I have myself seen five generations of women in one place in my childhood, when girls were married at 12 to 14 years, though five generations of men eluded me.  The photograph given alongside picked up from one of our family albums was taken in the year 1981.  This photograph shows five generation of women; from L to R: great great grandmother, great grand mother, grand mother and mother holding the daughter of one year plus.  I have heard from my father that he had indeed seen such cases of five generation of men during his lifetime.  This makes it not just prapoutra (great grandson) darshana, but prapoutrasya putra (grandson of grandson) darshana!

A reasonable good health and some luck would possibly ensure achievement of the other four milestones at 60, 70, 82 and 100 years.  It is somewhat like a individual event in Athletics or Tennis Singles matches.  The crossing of these four milestones depends on the person himself.  Arrival of great grandson is like a team game.  Having a child is reasonably in the hands of the couples themselves, except in rare exceptions for various reasons.  It is expected to happen in the normal course unless too much of control is imposed and natural happenings are deliberately avoided.  But having a grand child is not in the hands of the couple and it is the prerogative of the children.  Arrival of a great grandson depends on the grandchildren.  Thus this milestone can be crossed only when the team of three generation of couples desire and succeed in having at least a child.  The chain can be broken at any of the three levels rendering the crossing of the milestone impossible.

The first two issues of  order of occurrence and requirement of team work in achieving this distinction are  physical and realistic events and cannot be disputed.   There is a third and emotional dimension also attached to this.  This is a question of belief and applied logic.  Nobody knows for sure the existence of another world or life after death.  Atheists like Charvakas even say,  "Bhasmeebhootasya dehasya punaraagamanm kutaha?" meaning "How is it possible for a body burnt down to ashes coming back?".  But there are many shraddalu people (who believe in God and the next world as well as rebirth) who believe in one's kriya-karma after death.  Some of these people believe in pinda pradana, offerings to dead people by their successors like sons, grandsons, great grandsons etc.  Each dead person waits in the queue for proceeding to the next world and the living member of a family makes offering of pindas to his earlier three generations - father, grand father and great grand father - every year.  Thus there is a line of three generations waiting to be promoted and proceeding to heaven.   When the present son performing this kriya dies, he joins the queue and his great grand father who is at the top of the queue is released from waiting and proceeds to heaven.  For this purpose, a special ritual called "Sapindeekarana" is performed on the 12th day from death of a person.  During this ritual the three pindsa for the elders is prepared and a long pinda in the shape of cucumber is prepared for the son who has recently died.  The cucumber pinda is trifurcated and merged with the other three and the eldest is given "Swarga Patheya",  a packet of items for use during his further journey to heaven.  Birth of a "Prapoutra" means the great grand father is able to see,  in physical form and during his life time, the one who will ultimately ensure his own release from the queue  in due course, through his son.  This whole concept may look absurd for those who do not believe in this theory, but for shraddalu people this is ultimate success of their life.

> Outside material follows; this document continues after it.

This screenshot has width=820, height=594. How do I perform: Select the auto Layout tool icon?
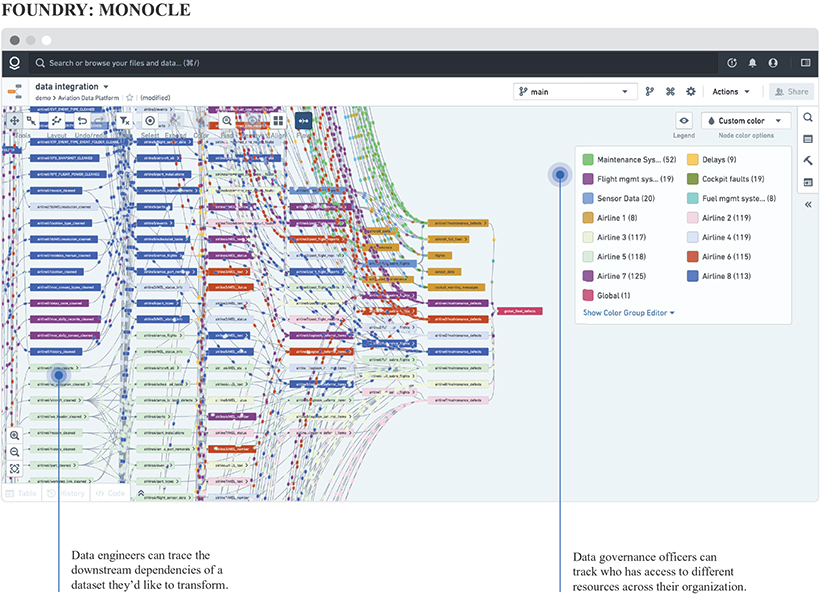(56, 120)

As far as the function itself is concerned, the rituals are almost the same except for the small addition of mention of the arrival of great grandson at appropriate situations.  Deities are invoked in kalashas and pooja offered as in other functions mentioned earlier.  The holy water is sprinkled on the great grand father using a sieve to protect gold items from being washed away or misplaced.  The sprinkling is done with the newly arrived great grandson in the lead.  It is advisable to wait for two or three years after the birth of the child to enable the child to actively participate in the sprinkling part to enhance the happiness of the occasion.  If, however, the health of the great grandfather is a cause of concern, the function can be conducted even earlier.

This brings us to the last milestone; the one of the "Centenary Man".  I have not lived for 100 years.  Not yet.  Hence I cannot celebrate the event.  But this is my 100th blog post.  Crossing this milestone of 100 blog posts allows me the privilege of a blog post on "Centenary Men" as the 101st.  After all, 100 blog posts in 150 days gives a strike rate of 66.66 which is better than that of the "Wall".

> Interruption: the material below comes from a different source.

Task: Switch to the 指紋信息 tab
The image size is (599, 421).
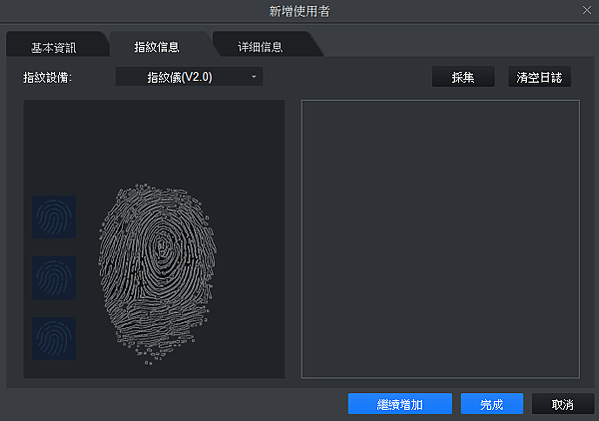Action: pos(157,47)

  1. Excellent write ups. Keep it going.
    Congratulations on the completion of 100 blogs.

  2. Nice article Congratulations for the 100th Blog of yours.Great

  3. Congratulations on the century! Looking forward to many other centuries....

  4. You have covered many things some of which I have observed.
    Congratulations for completing the 100th blog. I am sure
    I will read many many more blogs of yours during my time.

  5. Dear Keshavamurthy, I love to read your articles. You must have gained this wisdom by sustained interest. Writing 100 blogs is only a proof of your consistant belief in quality thinking. What you have written about is the legnth of life. What you have lived is the quality of life. Keep it up. Regards: Satish Kalra

  6. Congratulations on your 100th blogpost! Keep writing!

  7. Congratulations! for completing 100, wish you complete 100x100, soon.

  8. I remember one incident my grandmother used to tell me. My Dodappa and my ajji's sister (his chikamma) were almost same age; infact Rathna aunty was some months younger to him and my great grand-mother used to shoo them away when they were playing mane aata :)
    i dont know if we can call this generation gap......
    It is really nice to see you writing a lot these days; i remember the stories you used to write when you were posted in Mysore; Congrats on the 100th blog. All the best

  9. Congratulatons on your 100th blogpost! Keep writing!
    Smt. Parvathamma is my grand mother and I am so happy to see that archive photograph, where five generations are seen together.

    Rama Mohan, V C

  10. congratulations....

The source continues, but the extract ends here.